Truly effective birth control, the pill, wasn’t available until the mid 1960’s, so in most cases sex resulted in babies, lots of them. This was not a bad thing, after all these men and women wanted to return to a normal life after six long years of war abroad and on the home front.

Couples wanted to put the war behind them. They wanted marriage and family, and did they ever succeed. Some factoids on the baby boom:

  • During the years 1947 to 1966 in Canada there were over 400,000 babies born each year.

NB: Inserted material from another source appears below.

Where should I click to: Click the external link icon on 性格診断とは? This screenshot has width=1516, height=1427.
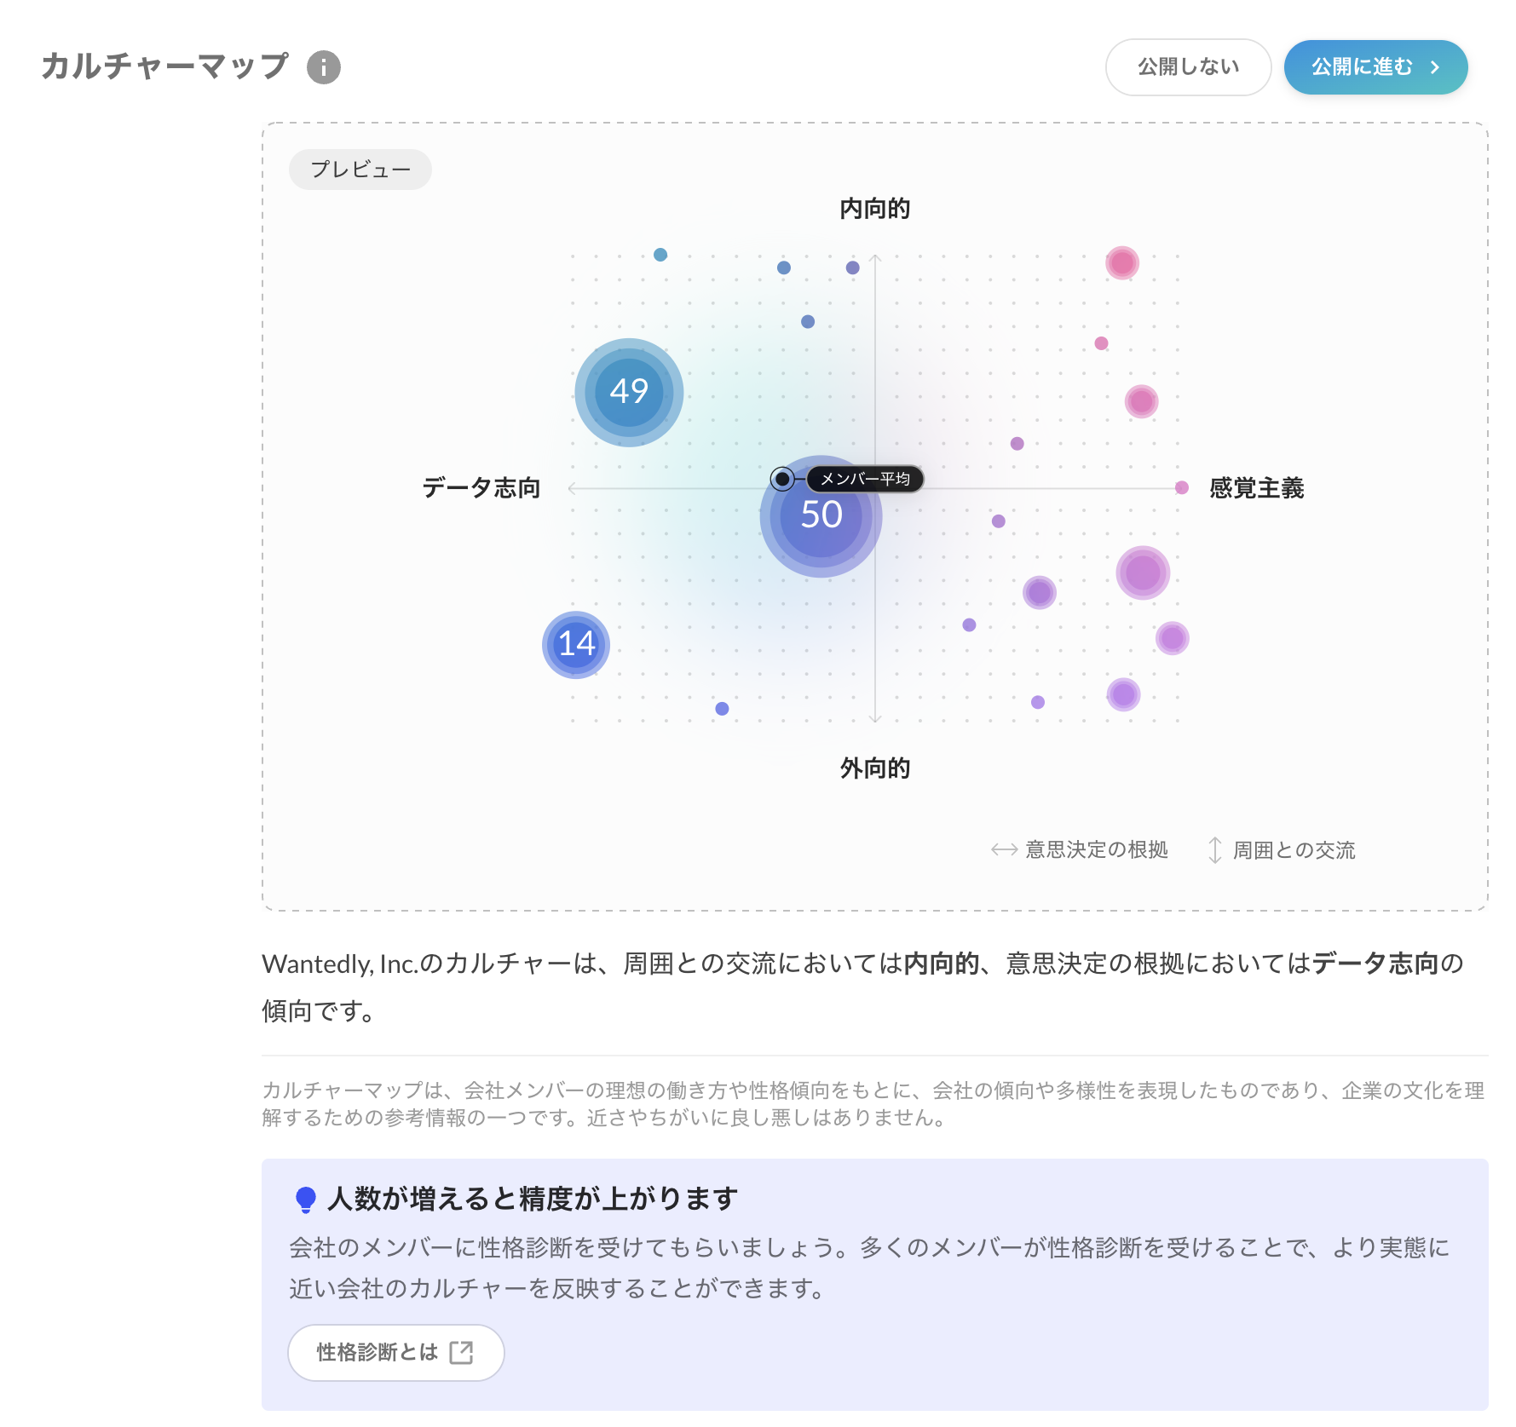[x=461, y=1352]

The highest year was 1959 with 479,000 born.
  • In the United States during roughly the same period over 4,000,000 were born each year.
  • At the height of the boom Canadian women averaged four offspring each.

I am a “boomer” as are my siblings. We were born in 1949, 1951, and 1955 respectively. Now over sixty years later our generation is beginning to enter our retirement years.

Our generation makes up the largest individual segment of the Canadian population (more than 30%). With retirement comes two key questions for Canadian society,

  • Can the pension plans handle the massive numbers of retirees?
  • Can the expertise lost by industry and government be replaced?

Most boomers are healther and wealthier than previous generations, but the cost of living has skyrocketed. Better health means longer lives and more stress on retirement income sources.

The anticipated retirement of workers from the workforce will mean more opportunity for the younger generations coming into the workforce.

Baby boomers have a tremendous impact on Canadian society and will continue to be a factor for many years to come. Some factoids on the impact of the boomer generation today (stats are from the United States, but are similar here in Canada.):

  • Control over 80% of personal assets
  • Control over 50% of discretionary spending.
  • Account for more than half of consumer spending.
  • Purchase 77% of all prescription drugs.
  • Account for 80% of all leisure travel spending.